Alcune paia di occhi si alzarono al passaggio della manciata di mulinelli d’Aria alti due metri.
   «Perfetto. Aggiungine un altro!» ordinò Viola a Fernando.
   Un sesto mulinello d’Aria si accodò alla piccola fila che vagava ordinata tra i Portatori seguendo i precisi comandi del ragazzo.
   «Aumenta l’intensità. Devono essere più potenti» gli disse Laurence.
   I piccoli vortici presero a girare sempre più rapidi sul proprio asse, con una nuvoletta di polvere che si alzava nel punto in cui toccavano il suolo. A guardarli da lontano, somigliavano a buffe calze da donna impazzite.
   Con impercettibili gesti, Fernando divise i piccoli cicloni in coppie: poi, lentamente, fece fondere le varie coppie tra loro. Le tre onde d’urto che si sprigionarono quando i sei vortici divennero tre, ma molto più grandi, fecero barcollare tutti nel raggio di venti metri.
   Solo Laurence e Viola rimasero perfettamente immobili, coi piedi piantati nel terreno, come se non fossero stati toccati da altro che da una delicata brezza estiva. L’uomo sostenne Fernando, evitando che rovinasse a terra.
   «Devi sviluppare la tua resistenza. È troppo bassa, per un aspirante Figlio dell’Aria» disse al ragazzo in tono di rimprovero. Pur annuendo, Fernando si concentrò sui mulinelli che, ormai, somigliavano più a trombe d’aria quasi completamente formate. Mentre tentava di unire tra loro due dei tre vortici rimasti, Laurence lo bloccò.
   «No, Fernando. Non esagerare... se non sviluppi la tua resistenza fisica agli Elementi, potresti farti molto male. Occupiamoci di questo» gli disse, facendo svanire con un distratto cenno della mano i tre piccoli cicloni e iniziando a bersagliarlo con delle folate di vento dapprima deboli e poi sempre più forti.
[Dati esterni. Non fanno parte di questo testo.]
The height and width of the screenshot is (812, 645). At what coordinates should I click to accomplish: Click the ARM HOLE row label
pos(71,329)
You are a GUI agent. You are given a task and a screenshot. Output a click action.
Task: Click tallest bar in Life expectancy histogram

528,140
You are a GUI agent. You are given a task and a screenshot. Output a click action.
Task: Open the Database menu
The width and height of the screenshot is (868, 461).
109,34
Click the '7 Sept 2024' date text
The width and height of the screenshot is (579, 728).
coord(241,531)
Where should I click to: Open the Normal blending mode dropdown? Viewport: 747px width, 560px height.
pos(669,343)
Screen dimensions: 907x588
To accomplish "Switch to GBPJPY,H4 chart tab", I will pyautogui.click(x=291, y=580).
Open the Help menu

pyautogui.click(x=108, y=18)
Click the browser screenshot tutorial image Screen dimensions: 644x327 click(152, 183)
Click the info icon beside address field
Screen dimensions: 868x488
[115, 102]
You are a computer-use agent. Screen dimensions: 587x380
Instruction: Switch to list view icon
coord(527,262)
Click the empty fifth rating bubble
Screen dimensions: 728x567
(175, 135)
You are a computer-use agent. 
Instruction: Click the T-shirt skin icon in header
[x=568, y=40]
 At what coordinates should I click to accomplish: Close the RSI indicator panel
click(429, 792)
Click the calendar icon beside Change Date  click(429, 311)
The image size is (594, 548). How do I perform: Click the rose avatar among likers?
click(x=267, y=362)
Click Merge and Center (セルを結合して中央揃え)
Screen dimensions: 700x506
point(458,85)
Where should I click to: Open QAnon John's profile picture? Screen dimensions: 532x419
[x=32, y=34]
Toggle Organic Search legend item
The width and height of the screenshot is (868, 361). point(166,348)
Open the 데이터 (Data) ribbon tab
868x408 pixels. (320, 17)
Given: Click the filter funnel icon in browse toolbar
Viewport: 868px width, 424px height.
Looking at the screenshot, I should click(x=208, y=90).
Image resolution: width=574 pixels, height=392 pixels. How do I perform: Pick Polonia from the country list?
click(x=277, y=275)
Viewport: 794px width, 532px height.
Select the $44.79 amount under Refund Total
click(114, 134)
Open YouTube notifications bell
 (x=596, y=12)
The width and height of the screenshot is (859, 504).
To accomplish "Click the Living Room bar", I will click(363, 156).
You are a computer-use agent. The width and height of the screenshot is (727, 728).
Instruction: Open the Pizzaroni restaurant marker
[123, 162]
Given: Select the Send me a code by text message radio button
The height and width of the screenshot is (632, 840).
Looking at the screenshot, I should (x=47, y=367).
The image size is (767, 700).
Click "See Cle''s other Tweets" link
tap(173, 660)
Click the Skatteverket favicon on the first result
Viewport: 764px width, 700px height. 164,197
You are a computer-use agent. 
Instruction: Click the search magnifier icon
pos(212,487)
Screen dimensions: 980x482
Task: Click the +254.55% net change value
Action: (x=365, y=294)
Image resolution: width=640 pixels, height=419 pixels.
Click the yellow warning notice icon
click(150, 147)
   Vedendolo indietreggiare, lo spronò. «Andiamo Fernando, mettici più impegno. Espandi il tuo potere verso l’esterno a formare una bolla che ti protegga!».
   Il ragazzo eseguì. Le raffiche di Laurence, ormai pericolosamente vicine a trasformarsi in una tempesta di vento, sollevavano polvere, foglie e piccole pietre. In prossimità di Fernando, però, il flusso risultava deviato, tanto da risultare visibile a occhio nudo il cambiamento di direzione dell’Elemento e dei detriti che si trascinava dietro.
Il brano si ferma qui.